→ Problem requirements
Rewrite the lines below, replacing every "Click" with "Tap" and changing nothing else. Omit the pictures from your output.

→ Source data
-- BEGIN --
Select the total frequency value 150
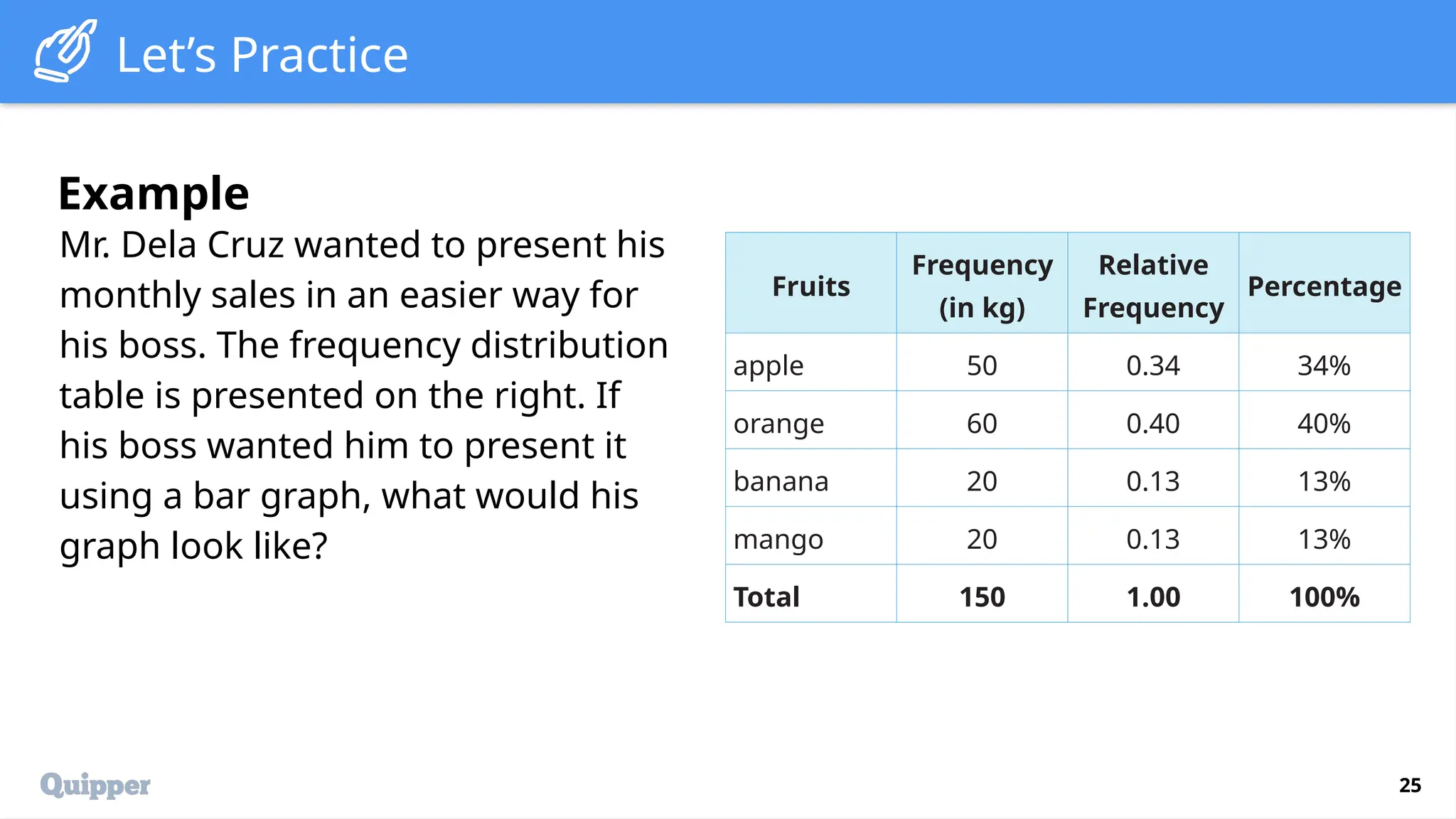The height and width of the screenshot is (819, 1456). 982,597
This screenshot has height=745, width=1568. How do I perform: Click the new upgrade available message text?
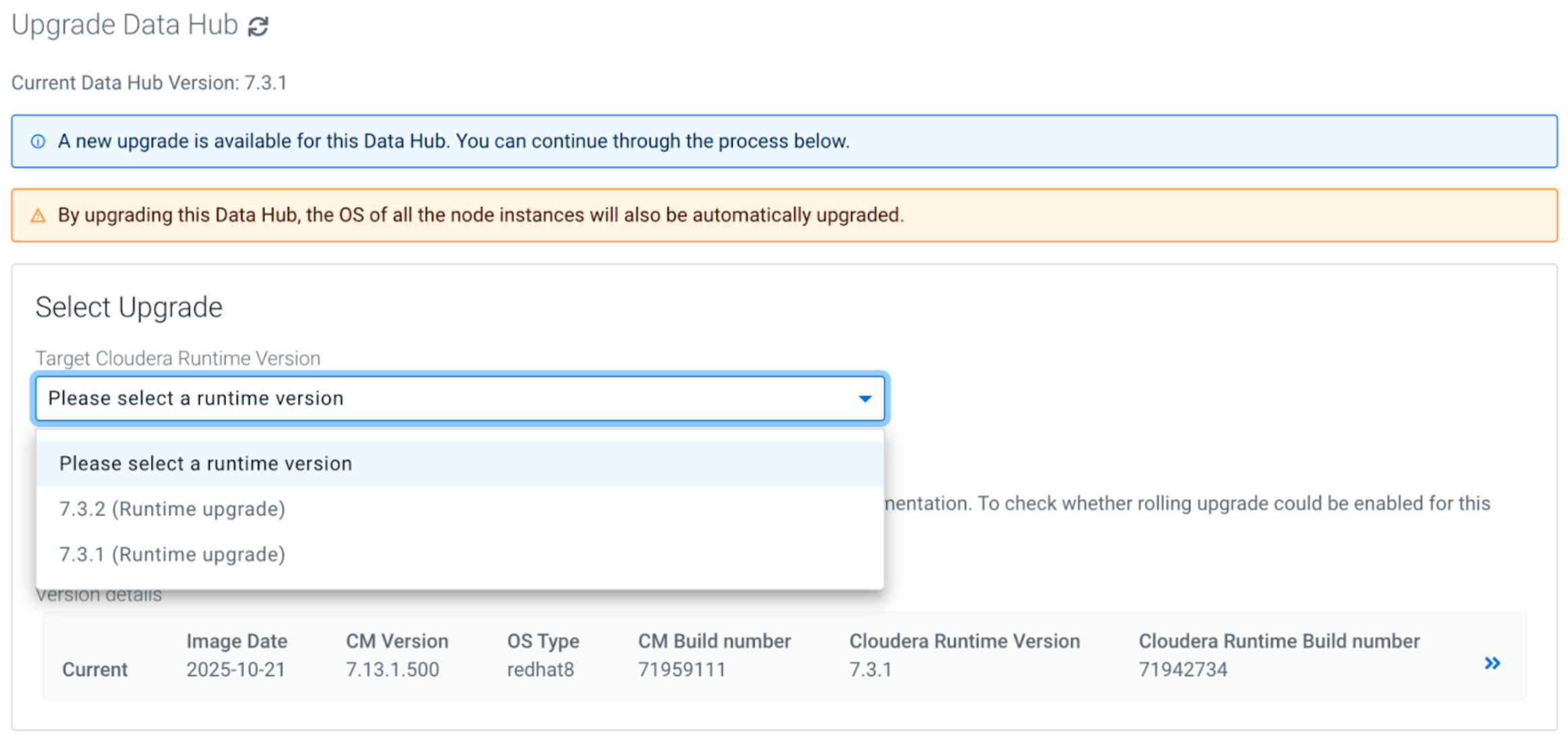[453, 142]
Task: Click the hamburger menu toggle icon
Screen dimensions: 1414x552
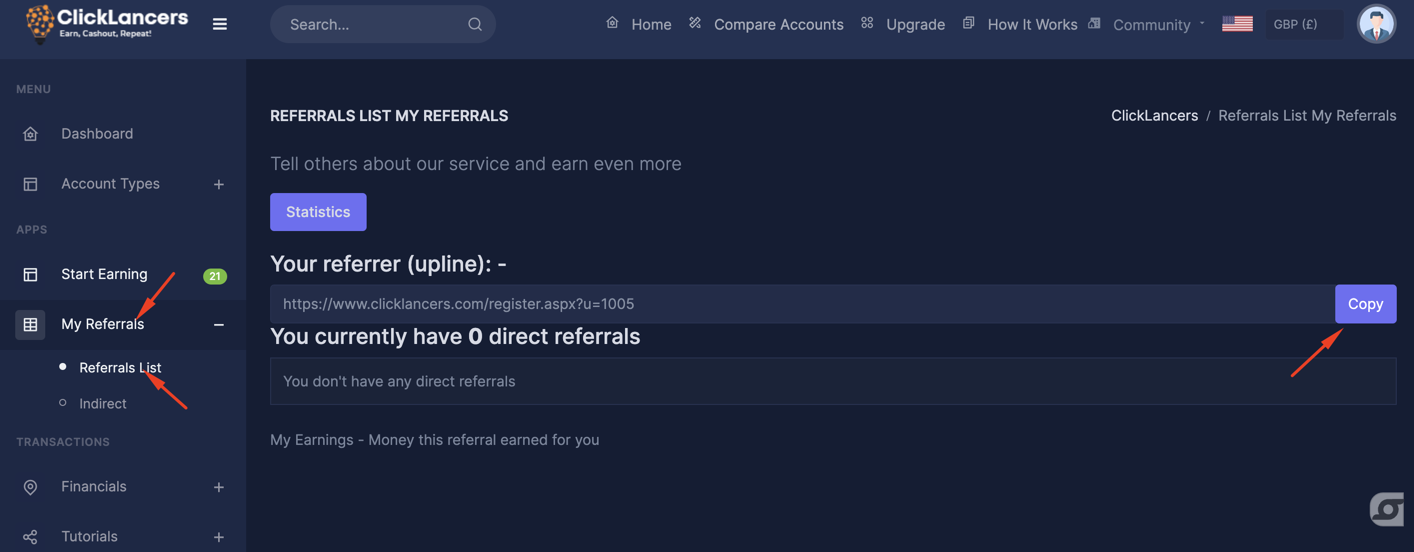Action: coord(220,24)
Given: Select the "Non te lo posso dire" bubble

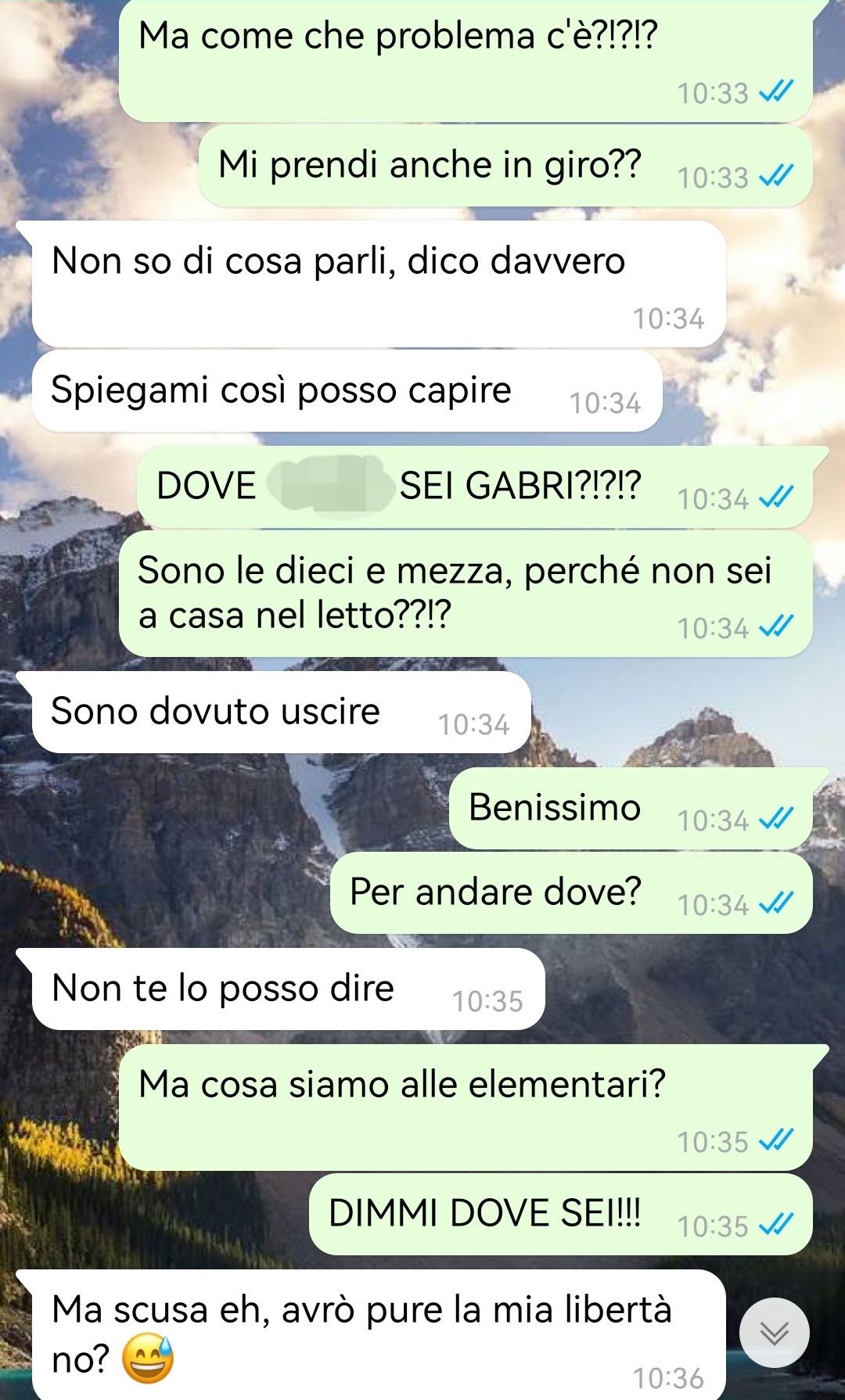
-- END --
→ Solved exercise
Select the total frequency value 150
The height and width of the screenshot is (819, 1456). 982,597
This screenshot has height=745, width=1568. How do I perform: Tap the new upgrade available message text?
[453, 142]
Task: Tap the hamburger menu toggle icon
Screen dimensions: 1414x552
Action: coord(220,24)
Given: Select the "Non te lo posso dire" bubble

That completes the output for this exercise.